Q: What happens if my DKIM selector's DNS record is missing?
A: Verification produces dkim=none or dkim=permerror. Receivers then rely entirely on SPF for DMARC alignment. On forwarded mail, SPF is likely to fail too, leading to DMARC failure.
Q: Does DKIM slow down my email sending?
A: Marginally. Signing with RSA-2048 takes a few milliseconds per message on modern hardware; Ed25519 is faster still. For high-volume senders this adds up but is rarely a practical concern — even a busy UK e-commerce site sending millions of messages per month will not notice the signing overhead.
Q: Can I sign with multiple keys simultaneously?
A: Yes — each message gets its own DKIM-Signature header per key. Receivers verify each independently. This is how the common "RSA + Ed25519" pattern works and how third-party signers (Mailchimp, SendGrid) coexist with your main mail platform's signature.
Q: Is DKIM compatible with end-to-end encryption (S/MIME, PGP)?
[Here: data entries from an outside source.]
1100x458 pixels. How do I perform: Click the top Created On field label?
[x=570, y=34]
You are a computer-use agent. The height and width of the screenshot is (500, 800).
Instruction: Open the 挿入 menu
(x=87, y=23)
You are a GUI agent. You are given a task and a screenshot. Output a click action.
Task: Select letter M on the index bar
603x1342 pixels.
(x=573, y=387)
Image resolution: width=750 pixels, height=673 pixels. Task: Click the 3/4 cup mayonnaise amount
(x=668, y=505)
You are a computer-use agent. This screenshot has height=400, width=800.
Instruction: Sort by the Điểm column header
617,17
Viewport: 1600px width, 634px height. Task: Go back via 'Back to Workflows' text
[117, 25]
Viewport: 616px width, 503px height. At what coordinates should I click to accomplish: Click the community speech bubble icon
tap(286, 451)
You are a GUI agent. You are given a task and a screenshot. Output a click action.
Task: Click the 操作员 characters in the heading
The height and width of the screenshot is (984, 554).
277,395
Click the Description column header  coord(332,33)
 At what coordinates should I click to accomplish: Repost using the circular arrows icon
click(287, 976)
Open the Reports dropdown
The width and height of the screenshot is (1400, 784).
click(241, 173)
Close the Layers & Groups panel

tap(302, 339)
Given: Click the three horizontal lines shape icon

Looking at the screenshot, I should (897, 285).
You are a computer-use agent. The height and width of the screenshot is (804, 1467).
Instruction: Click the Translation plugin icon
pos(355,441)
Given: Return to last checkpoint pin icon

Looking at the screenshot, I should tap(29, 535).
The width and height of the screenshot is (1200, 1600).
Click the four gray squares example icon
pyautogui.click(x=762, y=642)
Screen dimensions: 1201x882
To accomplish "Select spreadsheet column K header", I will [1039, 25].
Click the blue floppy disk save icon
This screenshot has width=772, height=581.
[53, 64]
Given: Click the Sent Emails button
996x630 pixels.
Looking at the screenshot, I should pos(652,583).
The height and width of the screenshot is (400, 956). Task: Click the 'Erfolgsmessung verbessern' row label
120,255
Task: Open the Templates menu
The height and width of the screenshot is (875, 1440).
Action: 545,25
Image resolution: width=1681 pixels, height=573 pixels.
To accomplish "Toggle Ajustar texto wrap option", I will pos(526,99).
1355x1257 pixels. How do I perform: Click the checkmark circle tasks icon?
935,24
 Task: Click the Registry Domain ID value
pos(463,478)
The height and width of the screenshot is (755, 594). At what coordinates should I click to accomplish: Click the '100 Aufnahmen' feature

A: Yes. DKIM signs the outer envelope of the message; S/MIME and PGP encrypt the body or payload. They coexist — encrypted messages can also be DKIM-signed. Verification passes on the cryptographic structure, not on the readable content.
Q: What is the difference between d= and i= in a DKIM signature?
A: d= is the signing domain — the identity that takes responsibility for the message. i= is an optional local identity (a user or agent) within that domain. Most modern DKIM deployments omit i= entirely; it is rarely relevant for DMARC alignment or receiver filtering.
Q: How long should a DKIM public key stay in DNS after I rotate?
A: At least 30 days, ideally 60. Messages signed with the old key may still be in transit or archived at receivers that verify on re-delivery. After that window, publish an empty p= to revoke rather than deleting the record entirely.
Q: Are there any UK-specific considerations for DKIM deployment?
A: Public sector and NHS-adjacent organisations should follow NCSC guidance on key sizes and rotation cadence. Regulated financial services may be under FCA or PRA supervisory guidance that references email authentication controls. Most private-sector UK businesses can follow the standard best practice without UK-specific divergence.
Q: Can DKIM be used to prove a message in court?
A: It is legal evidence of origin and integrity, interpreted alongside other evidence. UK case law has accepted DKIM as supporting evidence in fraud and contract disputes. The usual caveat applies: DKIM proves a message was signed by the holder of the key, not that the signing was authorised by the organisation that owns the domain.
Q: What happens if a forwarder breaks DKIM?
A: Verification fails, DMARC alignment via DKIM fails, and unless ARC is in place the message fails DMARC altogether. For persistent breakage patterns, see the SPF and Email Forwarding article — the same ARC-based solutions apply to DKIM.